An Interview with Yoritomo Kitao

Voice from Hallway: Hey, guys! Guess who came back? Now, don't everyone come out at once...

Mirumoto Chris (looking around empty Temple): Hello?!? Geez, I finally make it back up the mountain and everyone leaves.

Mirumoto Chris (picking up paper): What's this? "Going Iaijutsuing?"

Mirumoto Chris: Oh well, at least it looks like they left my room alone. Hello, ladies!

-CRASH!-

Mirumoto Chris (running out of room): What in the name of Togashi was that? And I did not do it this time!

Oddly Half-clothed Woman: Ahrrrrrr! This be a Naval Invasion, Dragon! You will submit!

Mirumoto Chris (blinking): Umm... just who are you? And why did you break the door? Hoshi is going to make me pay for that one, too.

Oddly Half-clothed Woman: I be Yoritomo Kitao, captain of the Bitter Flower, and Champion of the Mantis! Now, kneel before the might of my Naval Invasion!

Mirumoto Chris (staring at exposed midriff): Well, that is a rather nice navel. I don't know if it is mighty or not, but it's a start.

Yoritomo Kitao: No, you stupid monk, not that navel...the other naval!

Mirumoto Chris (eyes big): You have two navels?

-THWACK!-

Mirumoto Chris: Damn it, every time I come back here...

Mirumoto Chris (rubbing head): Now, I could be wrong, but wouldn't a NAVAL Invasion require, say, sailing? I have it on good authority that we are in the mountains...

Yoritomo Kitao (laughing): Foolish Dragon, look out the window. The forces of the Mantis are not to be trifled with!

Mirumoto Chris: Sweet Shinsei! They rowed straight up the cliff face; I can see the divots!

Yoritomo Kitao: But now the men be too tired to row back, the pansies. This place hardly seems worth invading... I don't know what to do now.

Mirumoto Chris: An Interview! I can Interview you for the Dragon, Kitao-san. You can get your story out.

Yoritomo Kitao: Is there any money in it?

Mirumoto Chris (preventing to check wallet): ....maybe.

Yoritomo Kitao (looking bored): Then why not?

Mirumoto Chris: First question! What is the deal with this civil war? I mean, the Crane already tried this and it went rather poorly for them.

Yoritomo Kitao: Some members of the Mantis would rather follow a little hussie who happens to be Son of Storm's kid, rather than deal with a woman who earned her position like the original Yoritomo did.

Mirumoto Chris: That does seem a little out of place. The Yoritomo I knew would never want someone to gain power simply because of his or her lineage...especially his own daughter.

Yoritomo Kitao: Exactly. But the Tsuruchi are insisting on following her. It is so infuriating. After all, who got rid of that wuss Aramasu?

Mirumoto Chris (looking out window): That would be us, actually...

Yoritomo Kitao: What was that?

Mirumoto Chris: Nothing... what was that you were saying about Kumiko-san?

Yoritomo Kitao: Not much, besides that fact that she is a filthy, disgusting, brutal, bottom-feeding, trash-bag ho!

Yoritomo Kitao: And on top of it all, she is Tainted!

Mirumoto Chris (incredulous): Kumiko has the "taint"? You know, Kitao-san, with your reputation of putting out on the first date, the temple pool had you named to get the "taint" first.

Yoritomo Kitao: The Shadowlands Taint, you idiot.

Mirumoto Chris: Call it what you will...I'm just saying you need to use protection.

-THWACK!-

Mirumoto Chris: Ouch!

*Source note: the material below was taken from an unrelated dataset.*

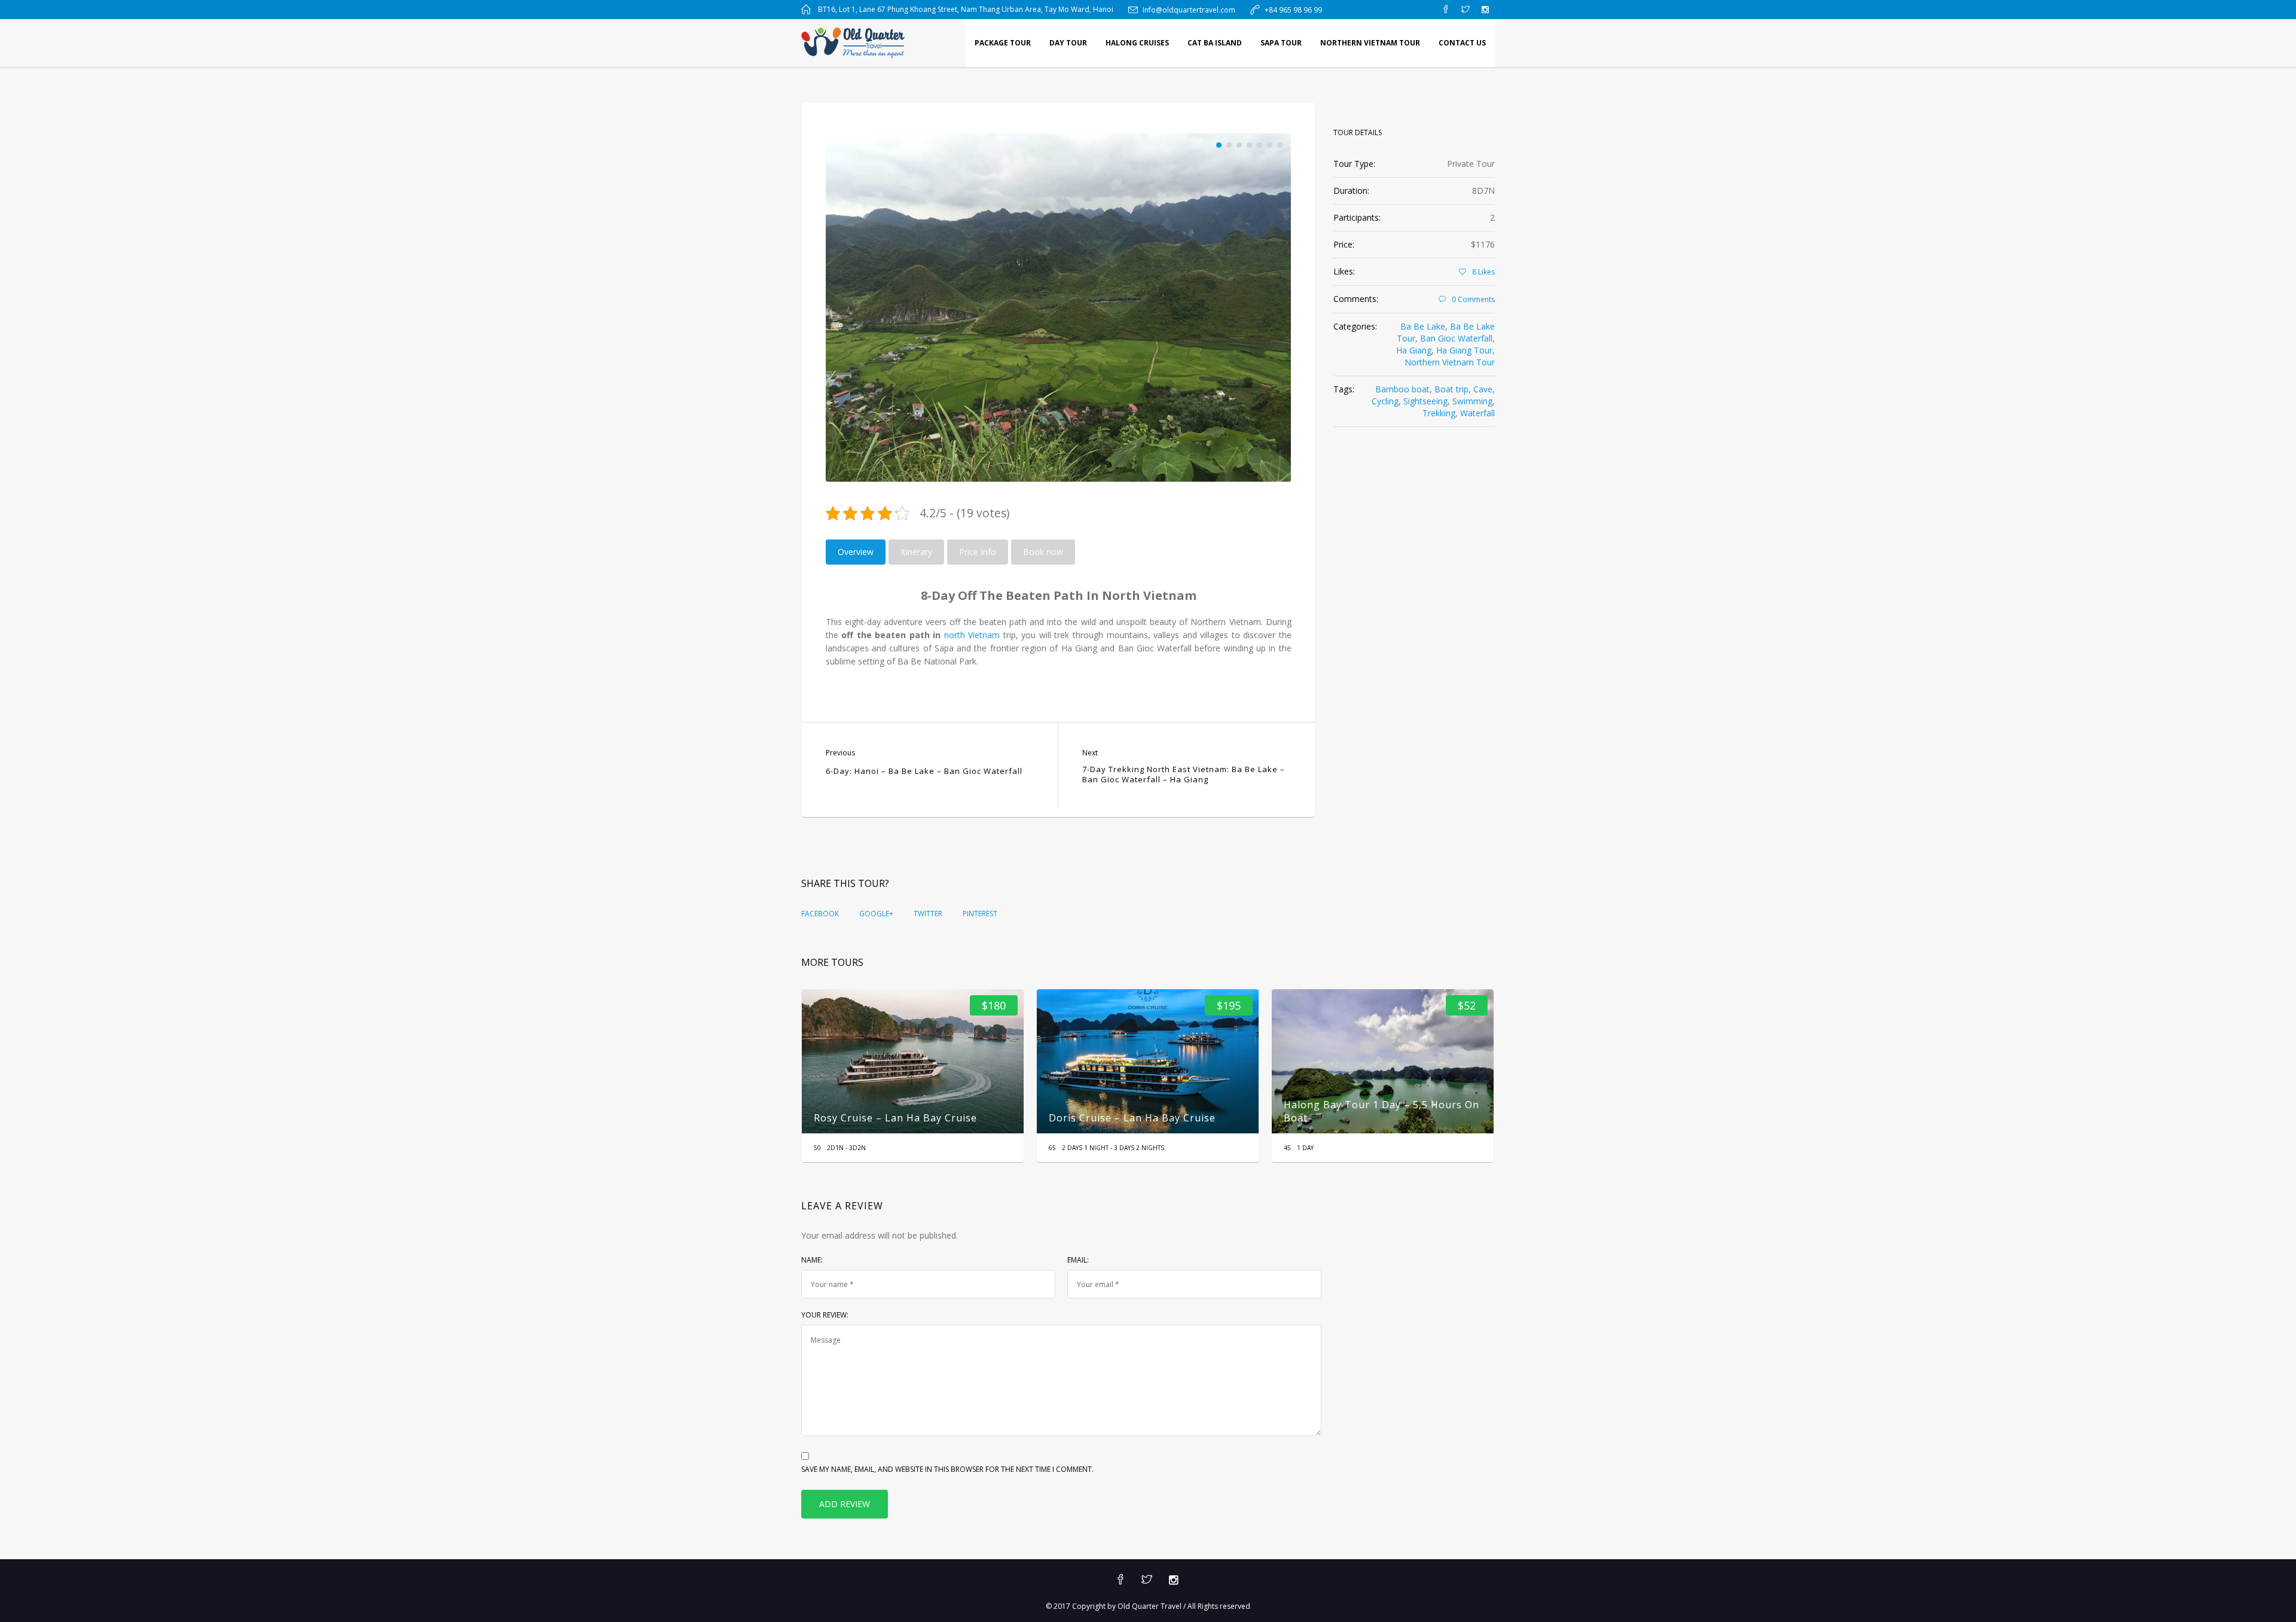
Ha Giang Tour (1464, 350)
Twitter (928, 913)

That is just getting old...

Yoritomo Katoa: Arrrrr... we be ready to shove off, cap'n. But one of the rowers just died, he did. It will be difficult to get back, says I.

Yoritomo Kitao: Well then, Dragon. Where be my pay for this "interview?"

Mirumoto Chris (looking around frantically): Um, that is....

Mirumoto Chris (pointing out the window): Look, a distraction!

Kitao and Katoa (fighting): Where, where? Out of the way, pirate scum!

-scamper, scamper, scamper-

Yoritomo Kitao: Look! Now he's getting away. After him!

* * *

Kakita Brent: Look, all I'm saying is that any idiot who continues to carry a cursed sword deserves to get himself consumed by evil.

Bayushi James (stepping through broken door): This from the man who carried around a Bloodsword because "evil swords are the best?"

Kakita Brent: Don't change the…O MY KAMI! What happened?

Bayushi James (lifting scrap of paper): Ahem, "We be kidnappin' your matey, ahrrrr. If ye be wantin' him back, ye must pay us with all of ye booty. Ahrrrr." Signed, the Mantis Clan.

Kakita Brent: This is awful!

Bayushi James: I know! Who actually uses the term "booty?"